Supplied information:
╭──

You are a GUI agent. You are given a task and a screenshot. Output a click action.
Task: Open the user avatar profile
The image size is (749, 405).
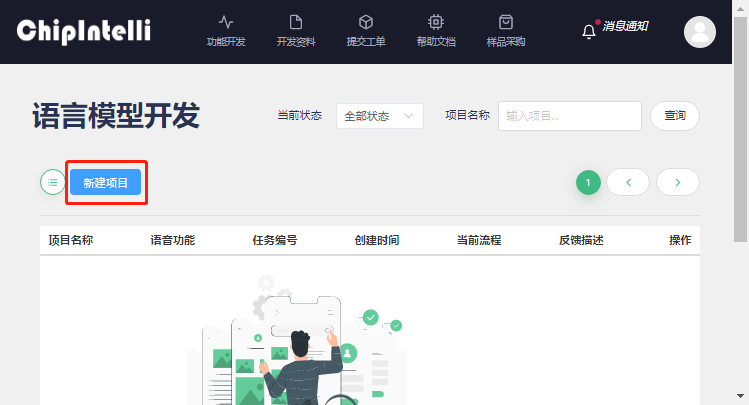[699, 32]
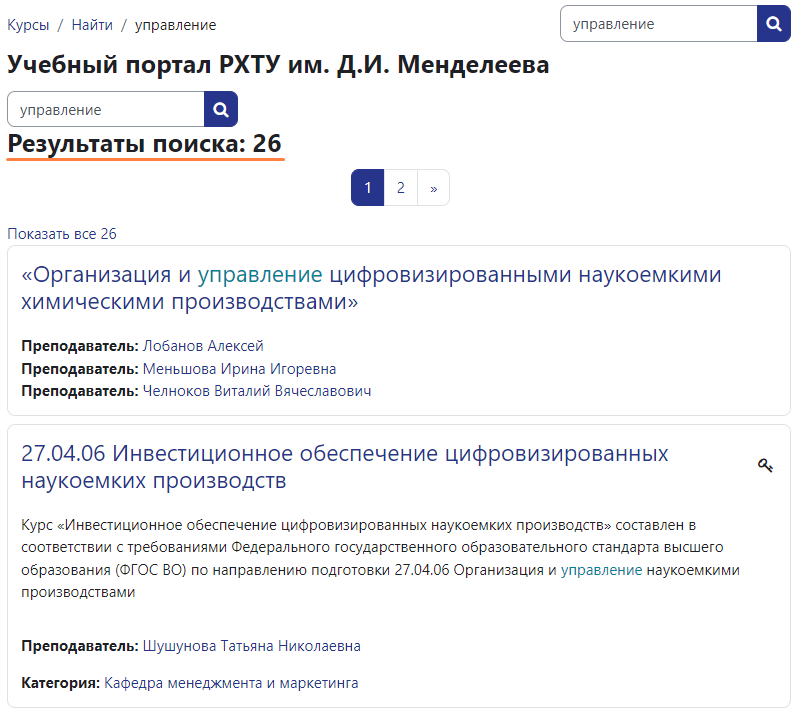Viewport: 800px width, 714px height.
Task: Open the Курсы breadcrumb link
Action: pos(29,25)
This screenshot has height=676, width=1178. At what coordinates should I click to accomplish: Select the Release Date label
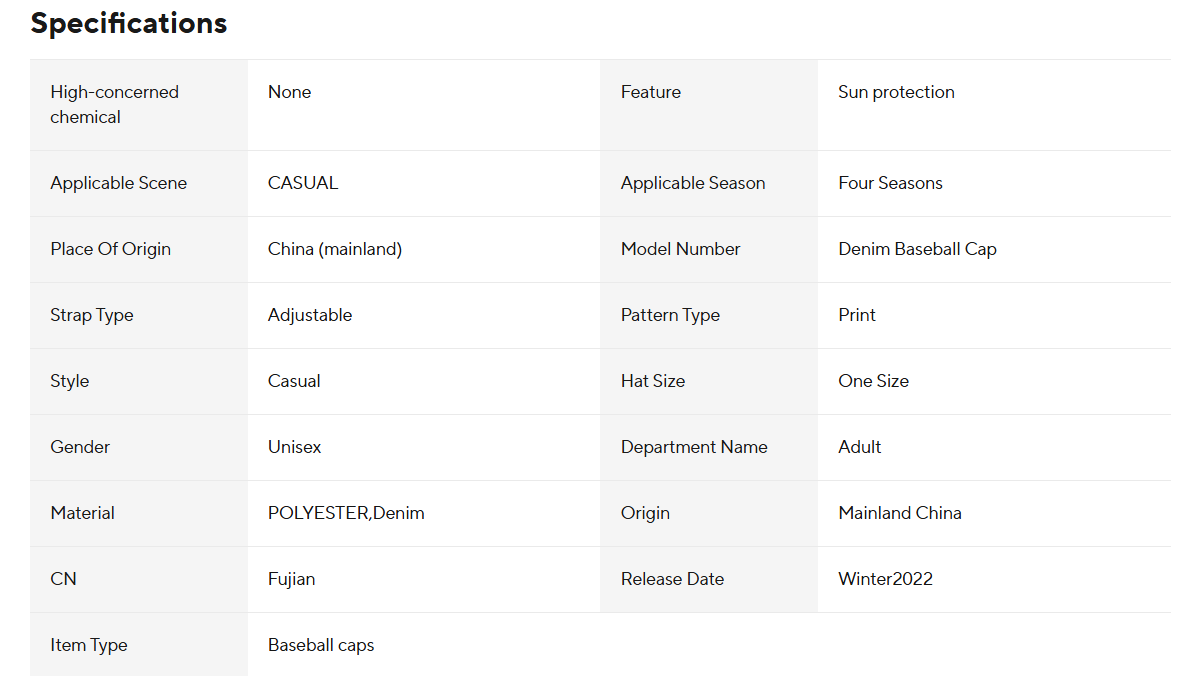(672, 579)
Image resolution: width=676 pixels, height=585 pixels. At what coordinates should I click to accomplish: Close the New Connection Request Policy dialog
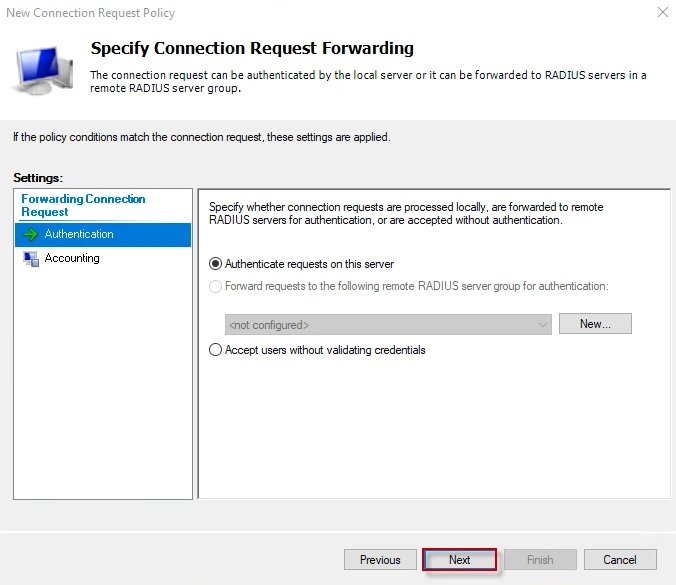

╰──

Would you repeat the entries exactly, but with no pictures?

You are a GUI agent. You are given a task and a screenshot. Output a click action.
Task: Open the user avatar profile
The image size is (749, 405).
[699, 32]
Viewport: 800px width, 714px height.
Task: Open the Курсы breadcrumb link
Action: pos(29,25)
This screenshot has height=676, width=1178. At what coordinates should I click to accomplish: Select the Release Date label
(672, 579)
Image resolution: width=676 pixels, height=585 pixels. At what coordinates should I click to accomplish: Close the New Connection Request Policy dialog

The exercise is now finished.